Reporter Beverley Ware of the Chronicle Herald in Nova Scotia writes of “‘Damn big bird’ giving some South Shore folks a fright ~ Enormous winged creature rushes, swoops at Crousetown residents,” for Wednesday, August 6, 2008.

Myles Rafuse carries a big stick on his daily walks after a “damn big bird” came at him during a recent stroll after church.

“I had quite an experience with it, I tell you,” said the Crousetown resident who turns 80 in a couple of weeks.

In fact, he wasn’t the only one to have a close encounter with the jet black bird.

“It was enormous really,” said Goldie Stewart, who said the bird barely missed her scalp as it swooped down at her while she was hanging out laundry.

“Maybe it was after my white hair,” chuckled the 73-year-old.

Mr. Rafuse was the first to have a close encounter with the gargantuan bird about a month ago. He was walking on a dirt road near his home southwest of Bridgewater after church on a Sunday.

“I was going along and it got kind of warm so I took my jacket off and carried it over my arm.”

Then he heard something in the woods along the side of the road. “This huge bird come at me on the road and made a rush at me.”

He said it was black as coal and stood “at least two feet high and it was wide. . . . The only thing that saved me from not getting tangled up was I kept hitting it with my jacket.” He said he ran backwards because he was afraid to turn his back on the bird.

He said the bird never flew, it just ran at him from the side of the road making a “howling like” noise with its wings partially out from its body. Then it suddenly turned and ran back into the woods.

“The damn thing could move quite swiftly,” but Mr. Rafuse said in that moment he moved pretty quickly, too. “It was kind of scary for a while.”

He hasn’t been up that road since and now carries a 1.5-metre-long stick with him on his daily walks.

About a week after that happened, Mrs. Stewart said she was in her driveway hanging out laundry when a massive black bird swooped down so close she felt the rush of the air from its wings on top of her head.

“If he would have put his claws down he would have struck the top of my head. I just stopped, it scared me so.”

It made a crying-like sound, she said. “It was weird.”

Initial reports were that it could have been a raven, a cormorant or a northern goshawk. Randy Milton is acting director of wildlife for the provincial Department of Natural Resources. He said it sounds too big to be a raven, cormorants do not go to inland wooded areas and a goshawk is grey.

Given its size and the fact the bird ran at him, Mr. Milton said it could be a turkey. “People have released turkeys in the province, not legally.”

They are not true wild turkeys, but a variant of a domestic turkey. “That is the only thing I could possibly think of that size,” Mr. Milton said.

A goshawk has more stealth and would attack from the rear, and neither a raven nor a cormorant would come running at someone from the ground.

“Turkeys can run quite fast,” and Mr.
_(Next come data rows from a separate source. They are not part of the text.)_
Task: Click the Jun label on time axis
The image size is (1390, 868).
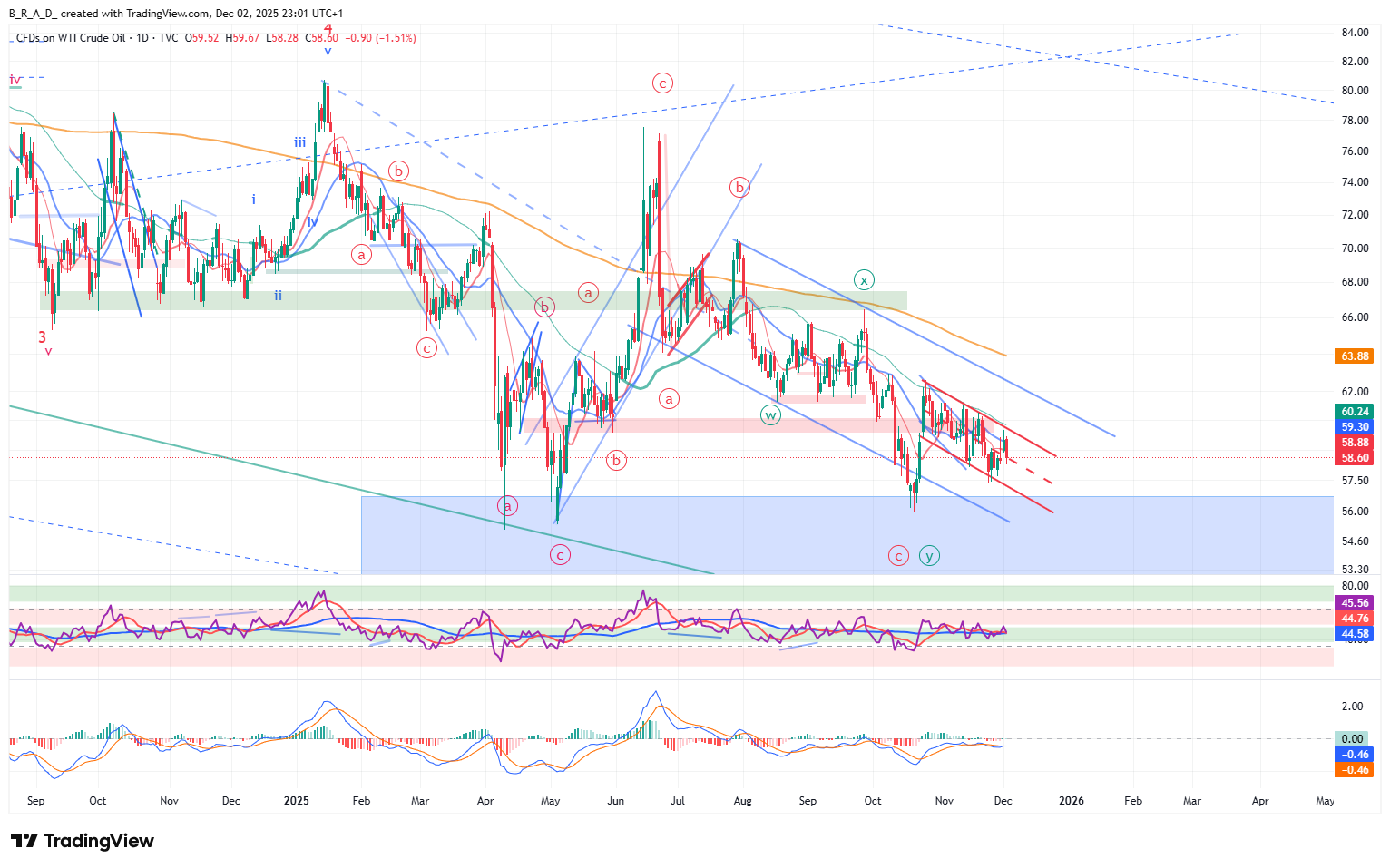Action: point(615,801)
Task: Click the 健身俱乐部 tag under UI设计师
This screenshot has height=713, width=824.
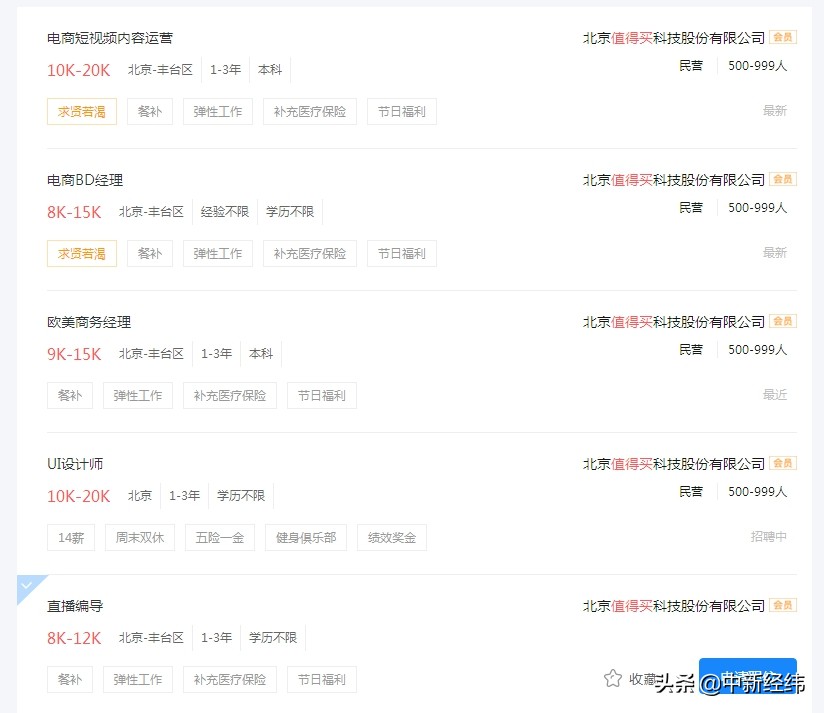Action: (x=306, y=537)
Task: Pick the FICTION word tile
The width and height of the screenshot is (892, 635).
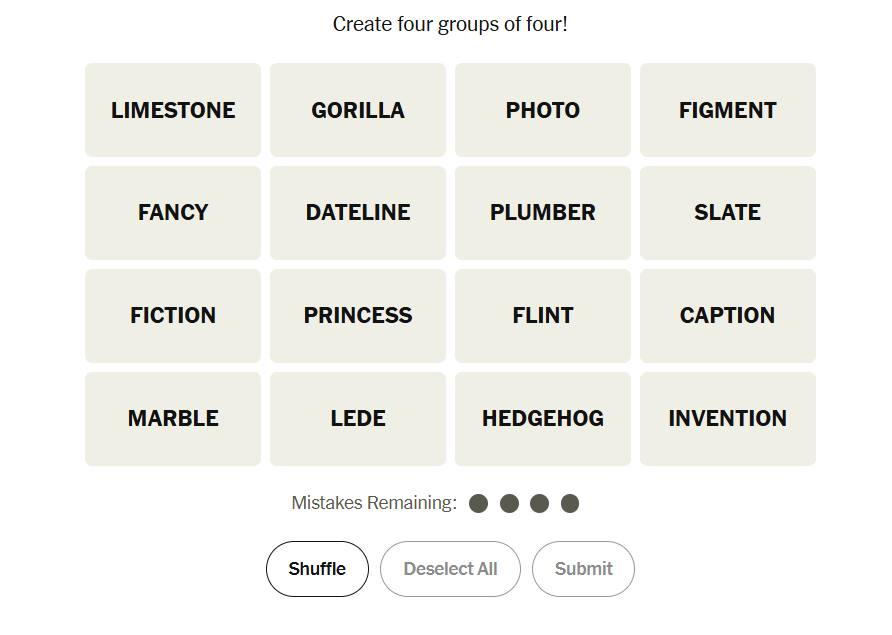Action: [x=173, y=316]
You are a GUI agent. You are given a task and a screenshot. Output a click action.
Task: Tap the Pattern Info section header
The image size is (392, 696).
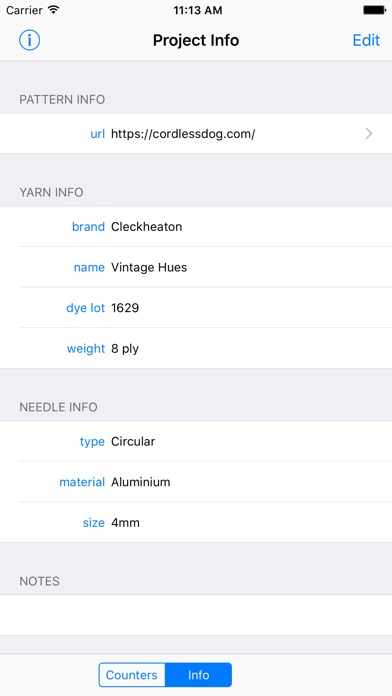click(62, 99)
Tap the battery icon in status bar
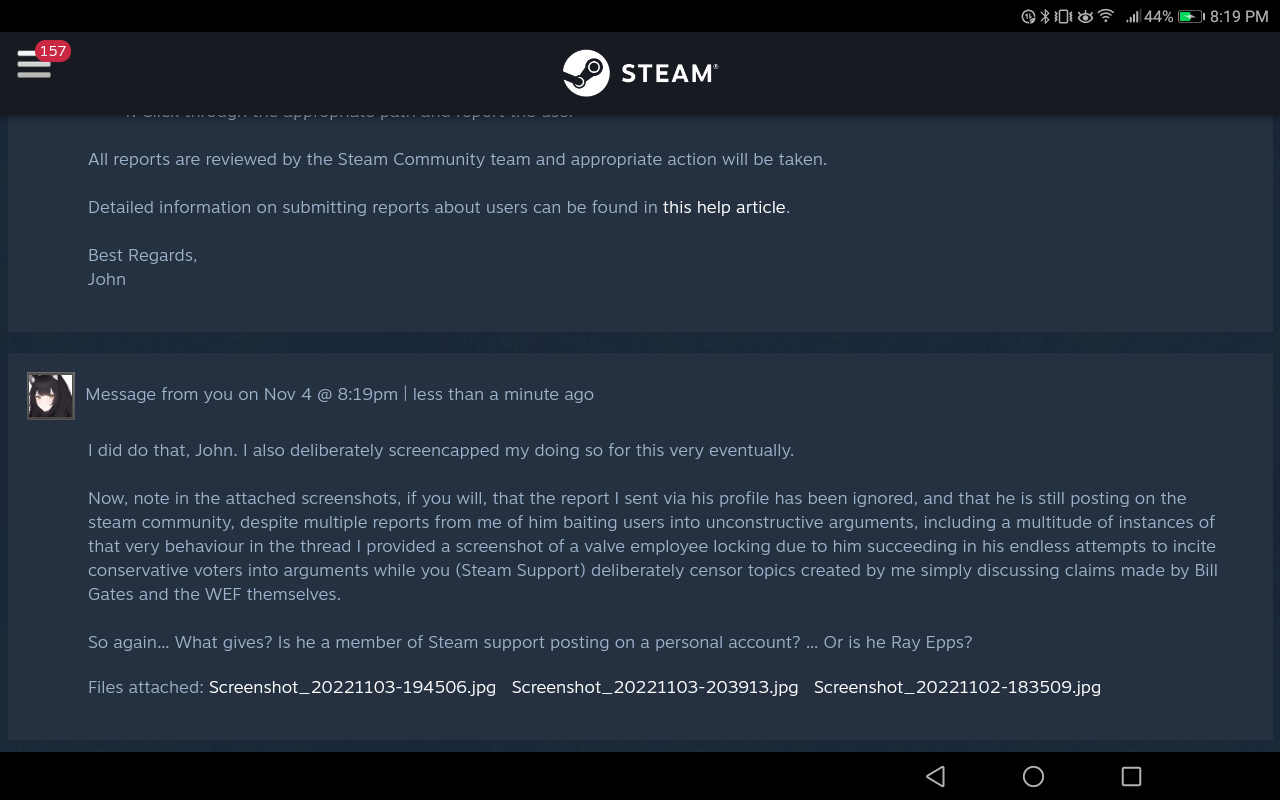This screenshot has width=1280, height=800. pos(1190,16)
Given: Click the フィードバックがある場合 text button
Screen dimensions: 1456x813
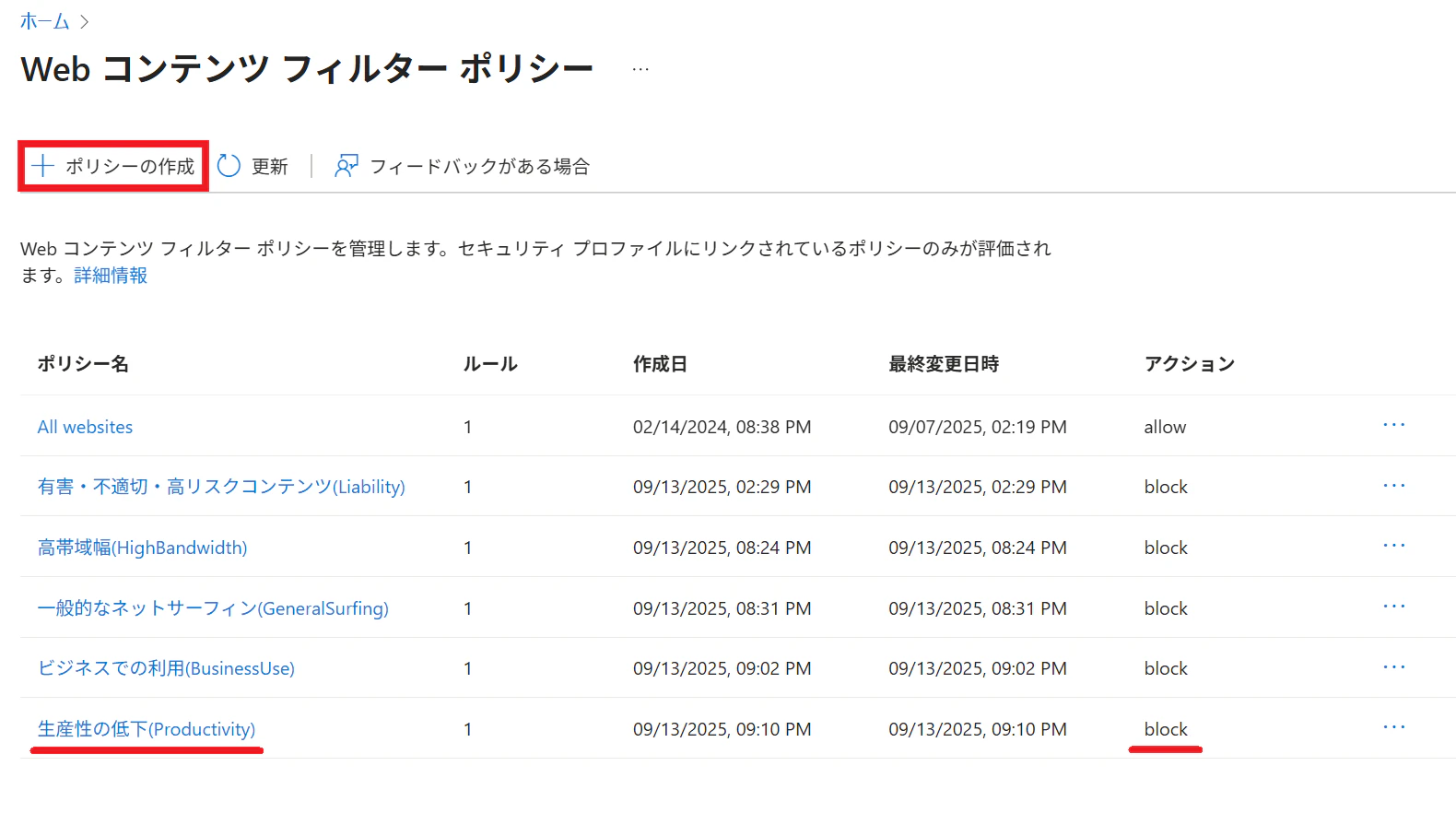Looking at the screenshot, I should pos(479,166).
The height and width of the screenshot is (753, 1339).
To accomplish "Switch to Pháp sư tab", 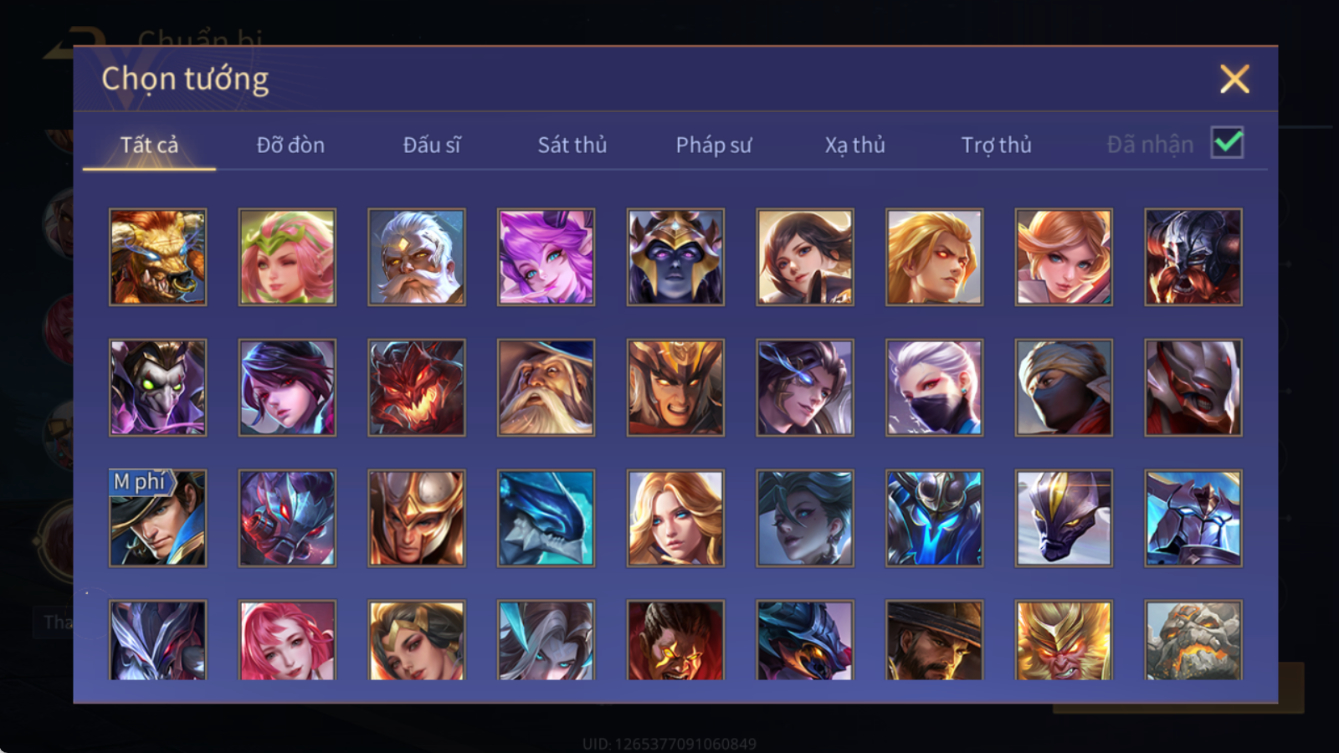I will pos(713,145).
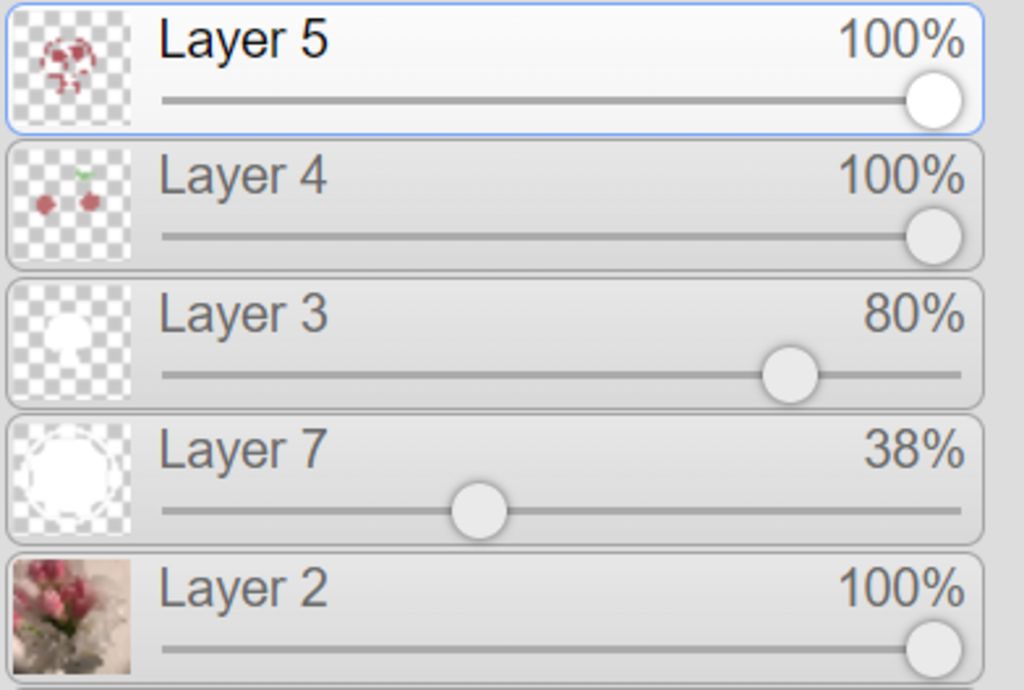The image size is (1024, 690).
Task: Click the Layer 7 white circle thumbnail
Action: (x=71, y=478)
Milton said they can fly and do roost in trees.

For his part, Mr. Rafuse said the behemoth black bird hasn’t been spotted since Mrs. Stewart stood in her driveway and watched it fly off over a brook. But he hasn’t been back to that road since. “I don’t really want to unless I know it’s gone.”

Crousetown is a small rural community about 15 kilometres south of Bridgewater.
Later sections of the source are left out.